Monday, October 22, 2018
There are only two places in scripture where the expression “thy (your) will be done.” One is when Jesus was teaching the disciples to pray in what is commonly referred to as “The Lord’s Prayer” (Matthew 6:10; Luke 11:2). The other was when Jesus was praying in the garden before his arrest (Matthew 26:42). In today’s prayers the phrase is usually, “Lord, if it be your will” do this or that.
Some pray for the sick with, “Lord, if it is your will, heal brother Joe.” Could that be a misunderstood “hidden” message that we are not aware of? For example, if Joe isn’t healed, will God be blamed? When the preacher states, “If you are faithful, God will richly bless you,” but a family’s 16-year-old dies in a freak accident. Will this be understood as punishment for the parent’s imperfect faith? Sometimes, without realizing it, some find hidden meanings in some phrases that may be understood by the individual in the wrong way. Is being misunderstood a gamble we all have whether we realize it or not?
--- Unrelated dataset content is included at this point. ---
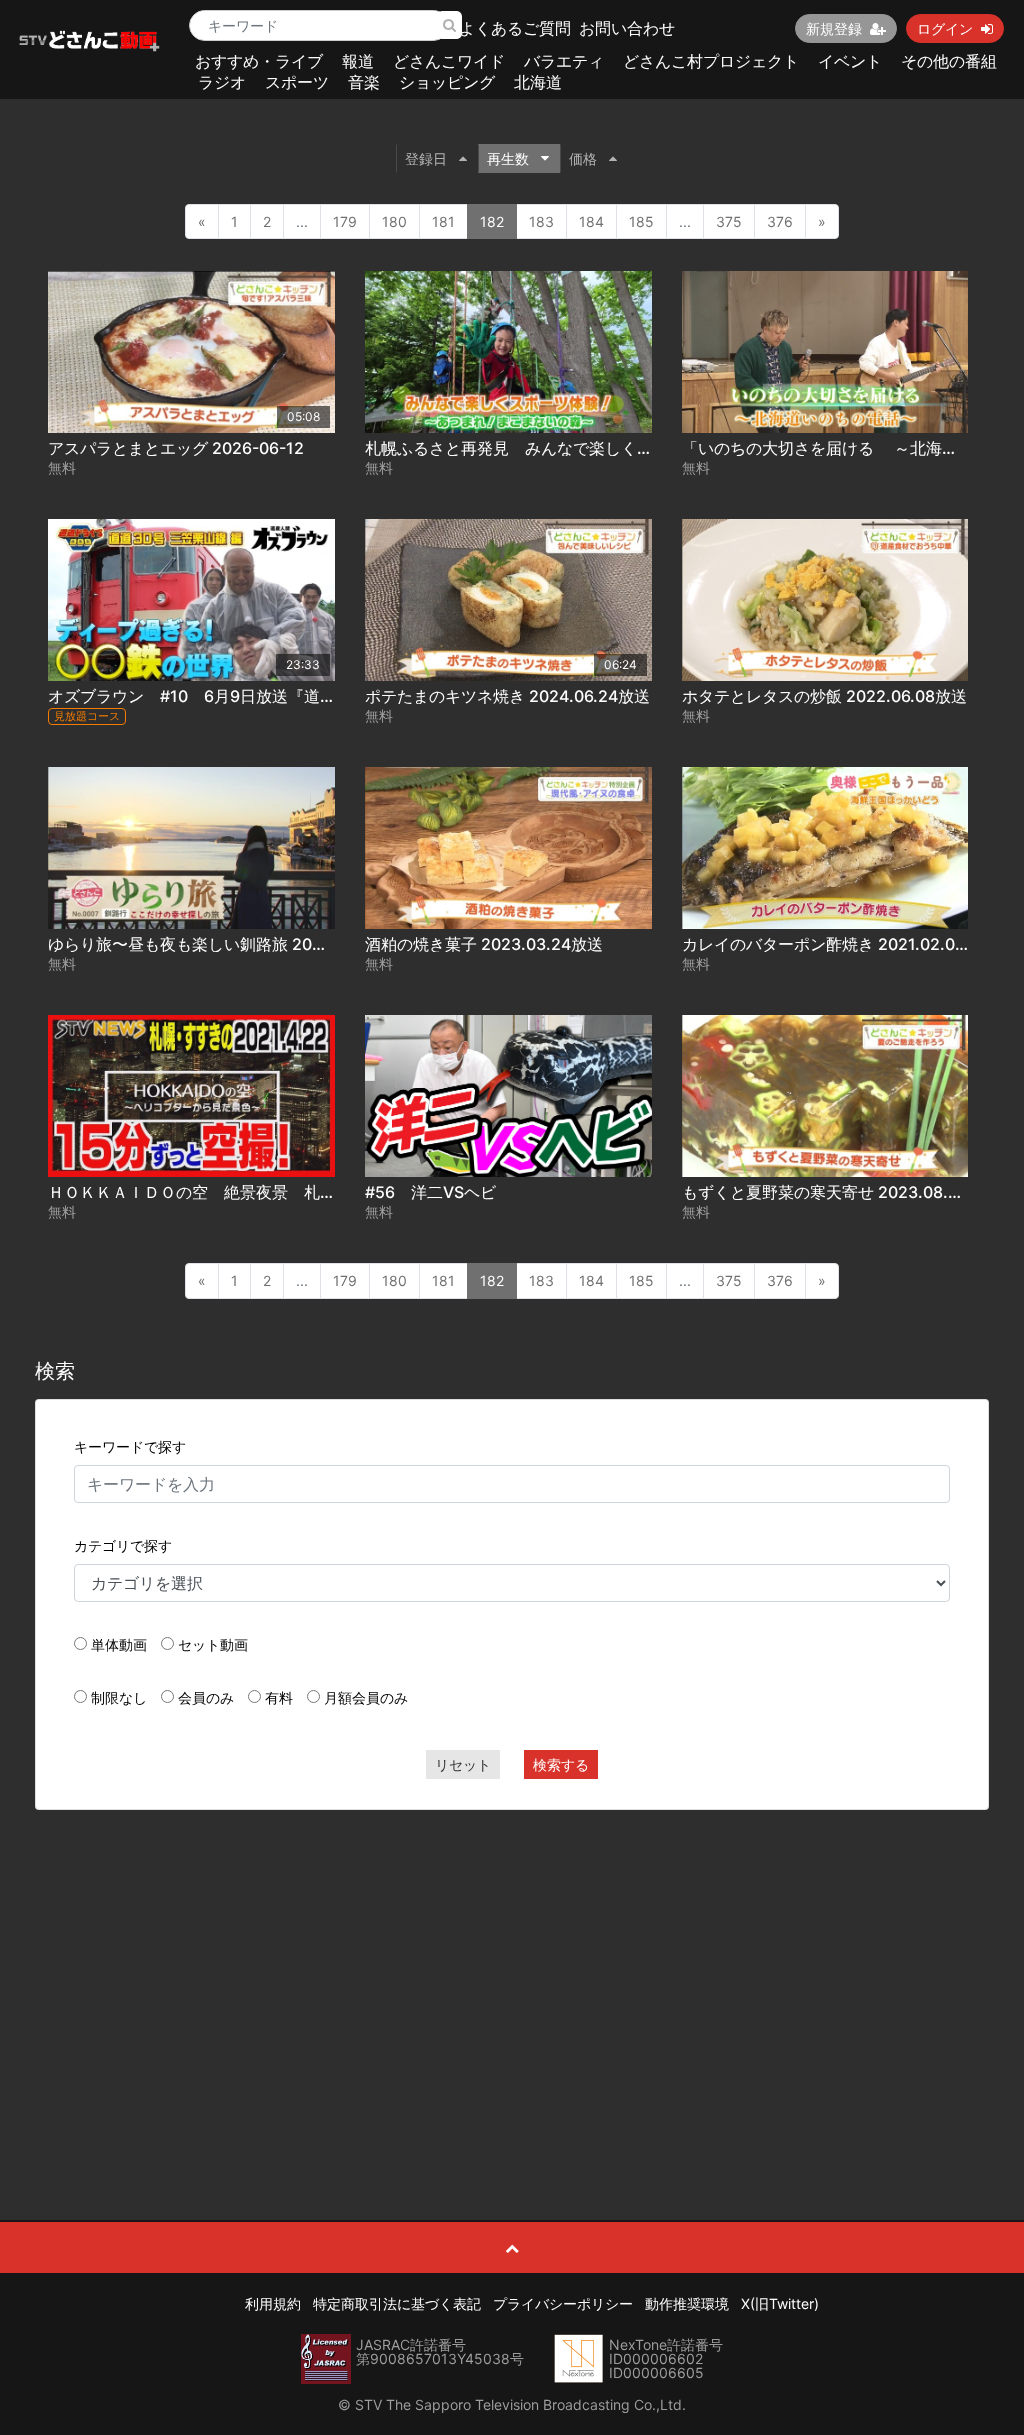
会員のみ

The publican praying with the Pharisee did not believe himself to be justified, but he went home with that gift. The Pharisee thought his righteousness would attract God’s complete attention from that tax collector, but justification slipped through his fingers and fell in disarray at his feet. Paul said, “I will pray with the Spirit, and I will pray with the understanding also” (1 Corinthians 12:15). That’s a lofty goal given to all.
When we’re young we hear prayers using certain phrases and they become our mentor in offering our petitions. Have you ever heard the following repeated?
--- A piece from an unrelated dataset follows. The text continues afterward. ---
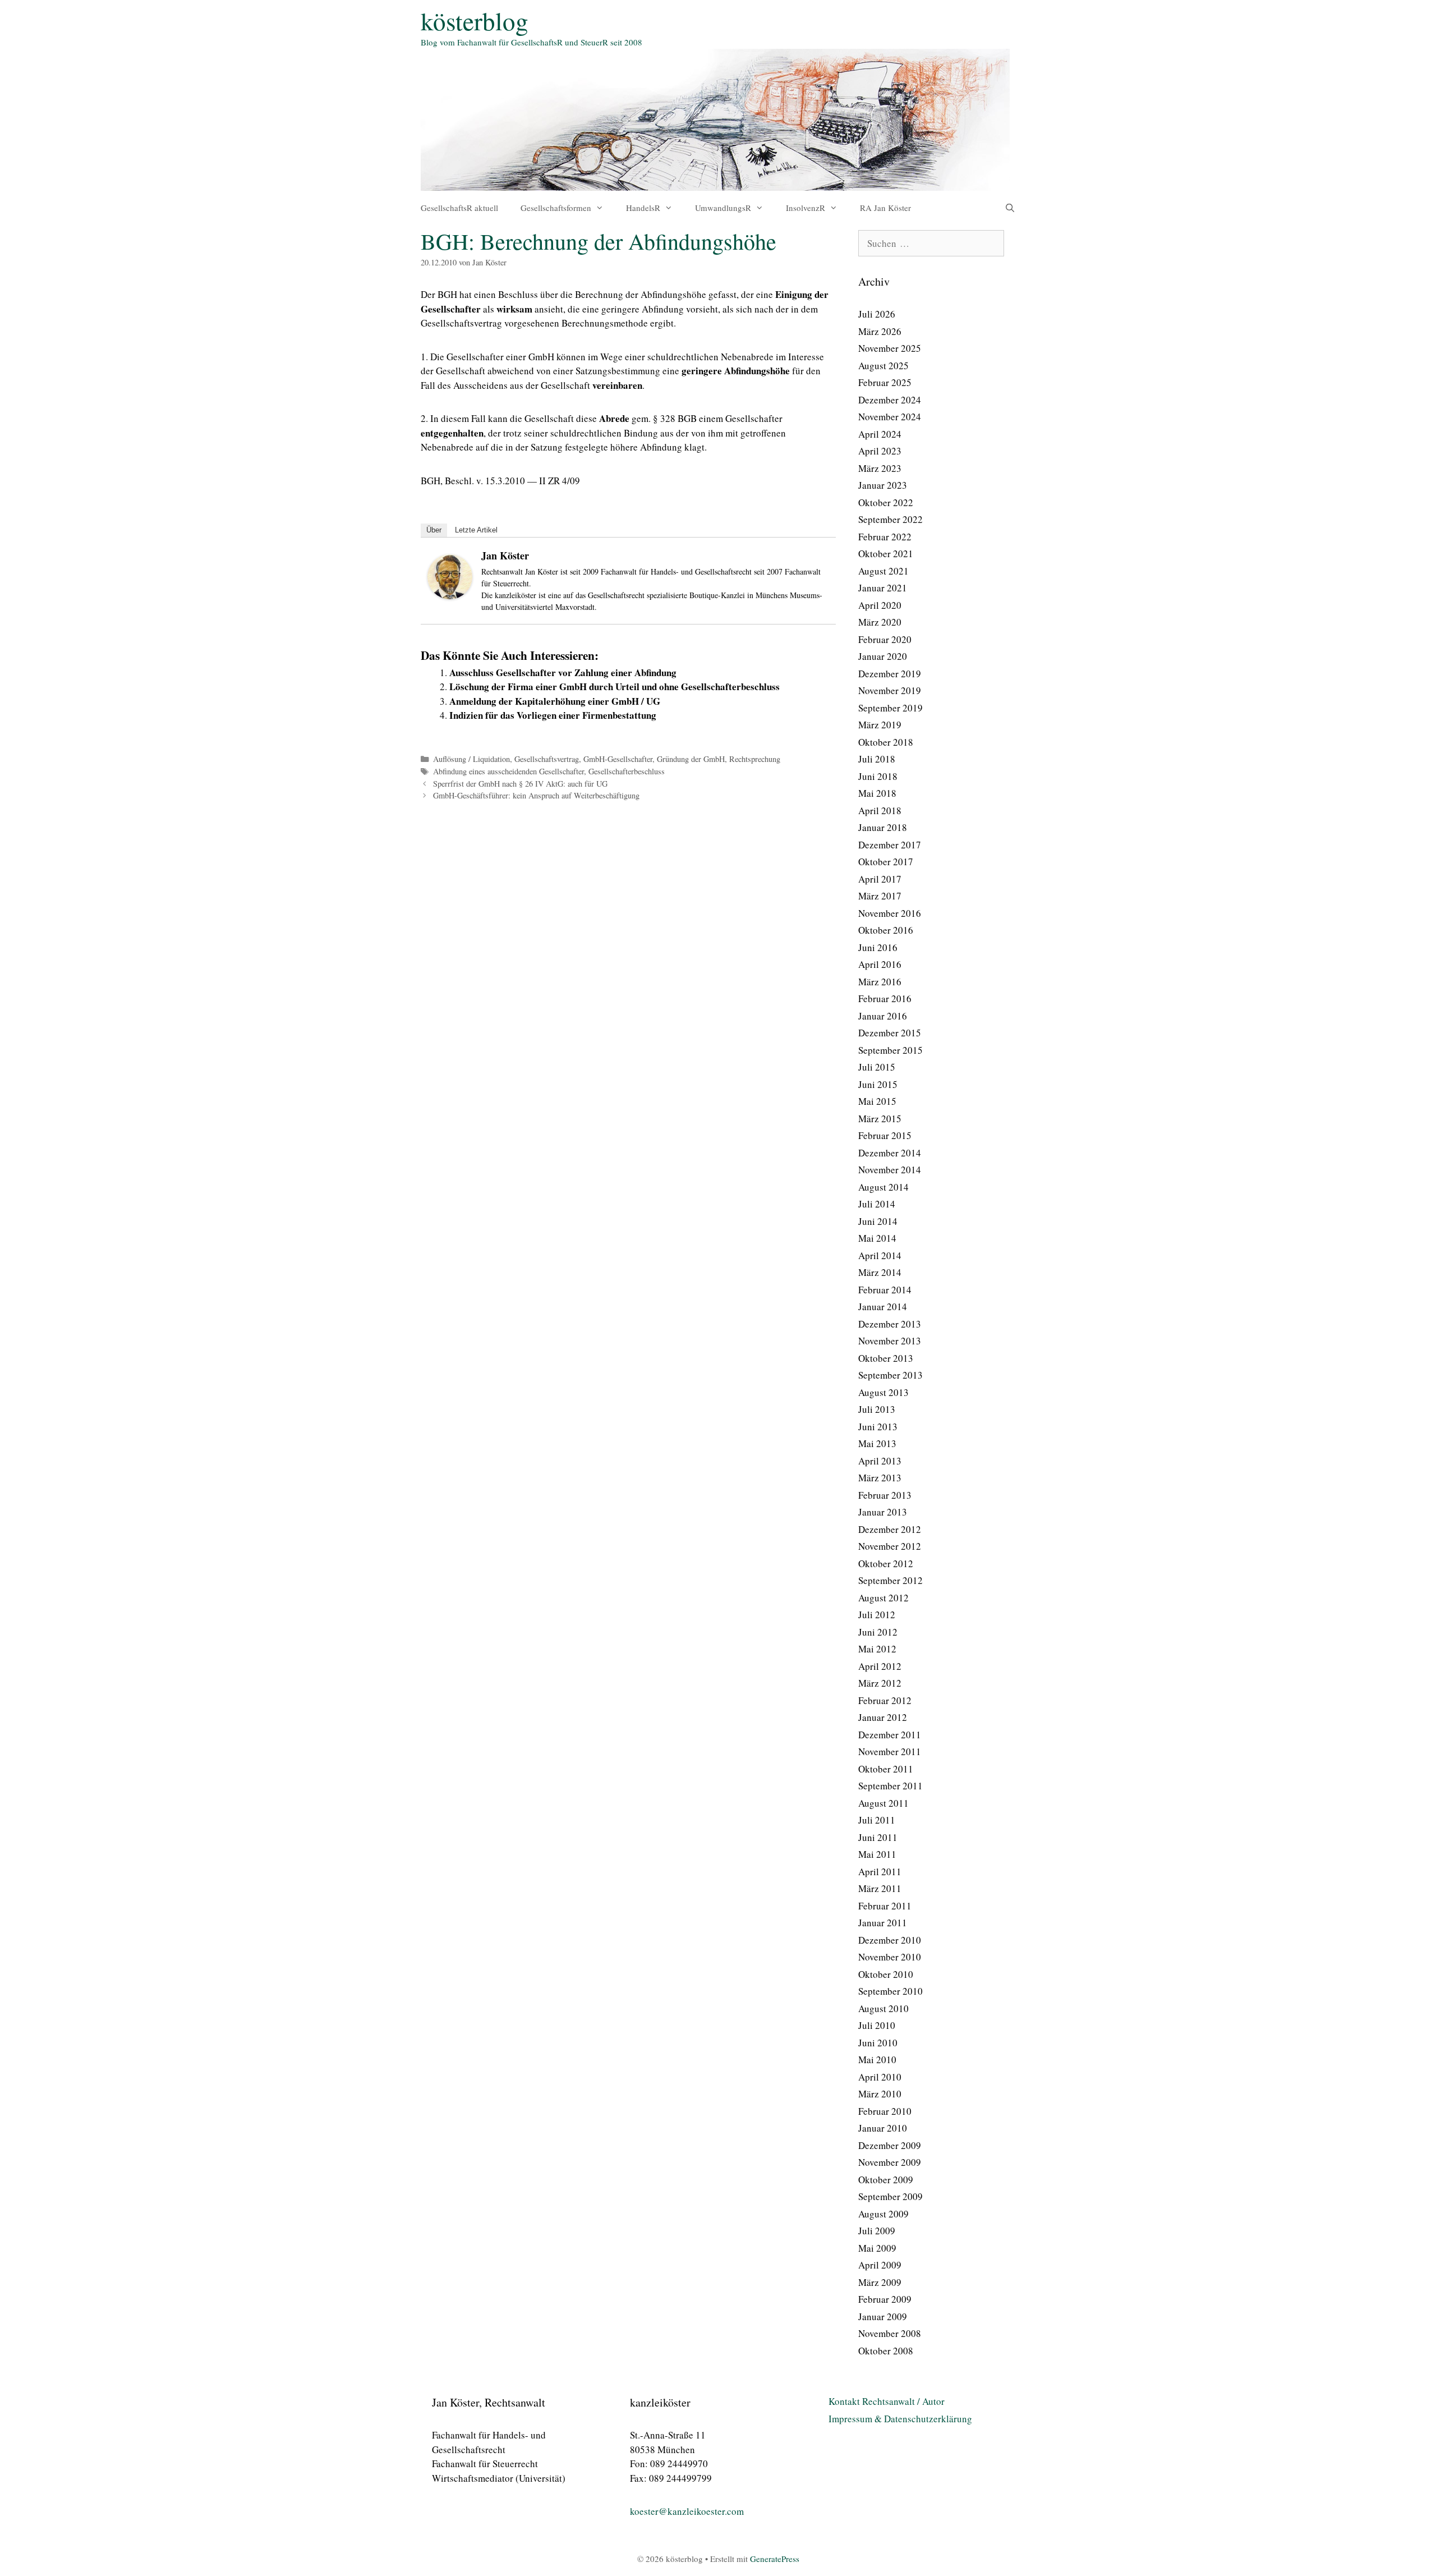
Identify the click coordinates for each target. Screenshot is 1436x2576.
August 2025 (883, 365)
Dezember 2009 (889, 2145)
- “Guide, guard, and direct us”?
- “If it by thy will, give us a home in heaven if we’ve been found faithful”?
- “Give the preacher a ready recollection of thy word”?
- “Bless the sick and afflicted in this church”?
These are just a few that are commonly heard. Don’t misunderstand, I’m not saying a person cannot used these phrases in prayer. When the apostles asked to be taught how to pray, didn’t Jesus give them a model (Matthew 6:9-13)? We call it “The Lord’s Prayer,” when it was for the disciples. Did Jesus give something that would be sinful for a disciple to repeat? Some believe the expression “thy kingdom come” should be omitted. However, don’t we desire His kingdom to come into the hearts of those who are lost? Don’t we want it to come in appreciative growth in our own lives? Since we are broken individuals, don’t we “mess up” even in that? Another item to watch is mimicking the Pharisee rather than the publican when it comes to assuming another person’s motives.
As a preacher I have had members call on Sunday afternoon questioning why I said a specific thing in my sermon which they believed was questionable. When I asked them to repeat what I said, they did so without a flaw. Yet, their understanding was not what I meant. As flawed individuals, we sometimes assign motives for something said which was not in the heart of the speaker. The next time you pray, “Guide, guard, and direct us,” I’ll need to understand that I too need God’s guidance, guarding, and direction. I may not use that expression in my prayers, but I’m sure some know what I’m going to say in my prayer before I say it.
“I will pray with the Spirit, and I will pray with the understanding also” (1 Corinthians 12:15). A lofty goal!